Contourite processes associated with the overflow of Pacific Deep Water within the Luzon Trough: Conceptual and regional implications

2021 
Abstract Overflows through oceanic gateways govern the exchange of water masses in the world's ocean basins. These exchanges also involve energy, salinity, nutrients, and carbon. As such, the physical features that control overflows can exert a strong influence on regional and global climate. Here, we present the first description of sedimentary processes generated by the overflow of Pacific Deep Water (OPDW). This mass flows southward at approximately 2000–3450 m water depth within the Luzon Trough (gateway) from the Pacific Ocean into the South China Sea. OPDW can be divided into: a) a lower, denser layer (including an associated weak counter-current), which has generated a large contourite depositional system (CDS-1) that includes large erosional (channel and moat), depositional (mounded and plastered drift), and mixed (terrace) contourite features along the trough bottom and walls, and b) an upper mixing layer, which has not generated any significant depositional or erosional contourite features. Where OPDW does not reach the seafloor, it is underlain by bottom water that circulates more sluggishly but has generated a second contourite depositional system (CDS-2) made of a large sheet-like drift. The OPDW flow has generally enhanced since the middle to late Miocene, except in the shallower northernmost corridor.

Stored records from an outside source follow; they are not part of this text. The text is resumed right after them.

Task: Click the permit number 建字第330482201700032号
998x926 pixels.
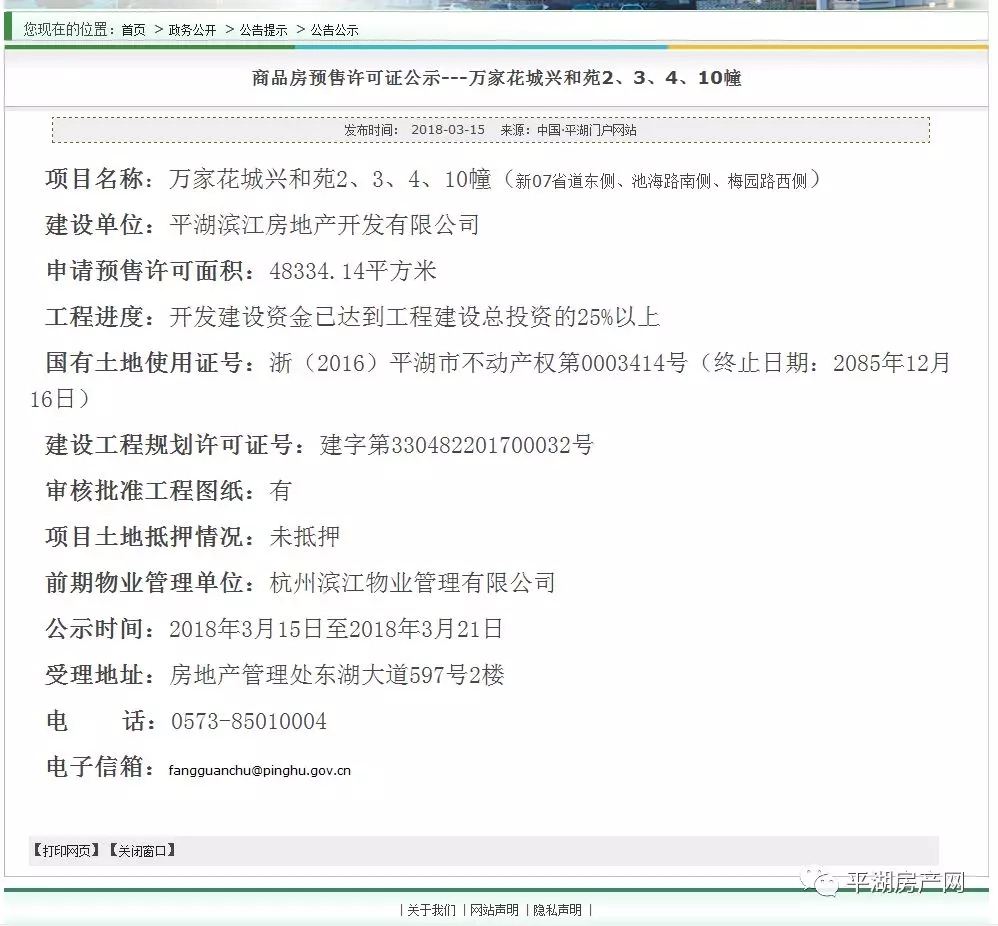Action: coord(456,445)
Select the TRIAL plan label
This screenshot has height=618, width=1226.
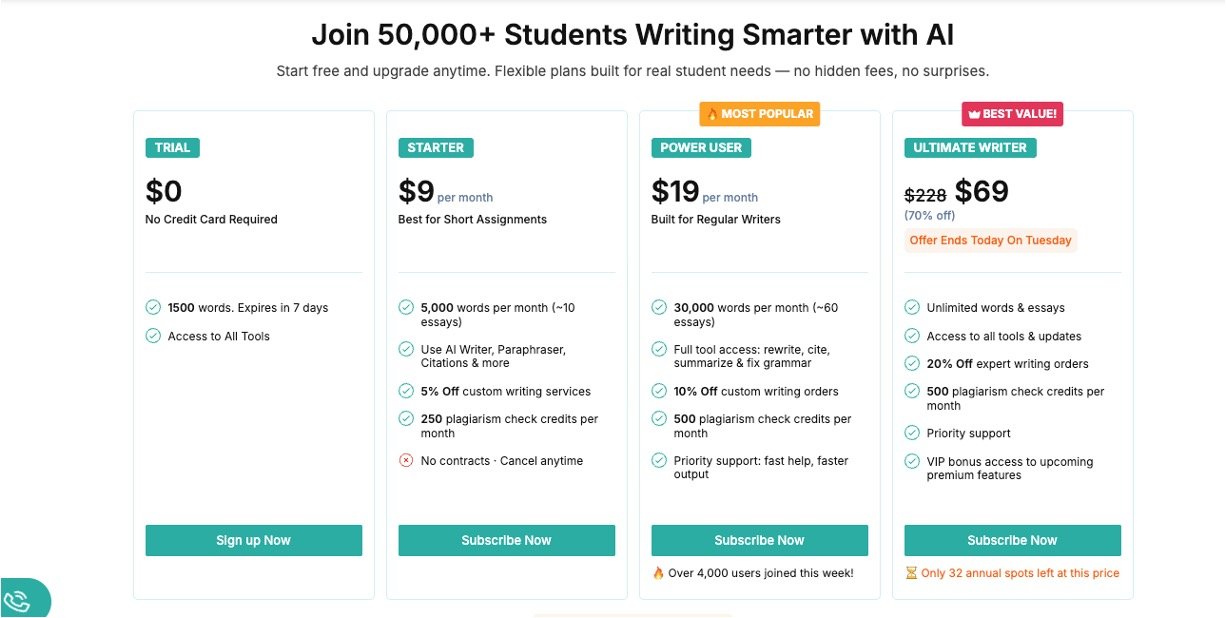(172, 148)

In the deeper main trough, reductions in width and depth of the gateway by Taiwan orogenic events have likely accelerated the overflow. The latest significant enhancening may promote widespread development of contourite depositional systems along the South China Sea's lower continental slope and adjacent deeper areas. This work highlights the importance of gateway-confined overflows in controlling the morphology and sedimentary evolution of adjacent deep marine sedimentary systems. A clear understanding of overflow processes and their products is essential for decoding tectonic control in oceanographic or paleoceanographic processes.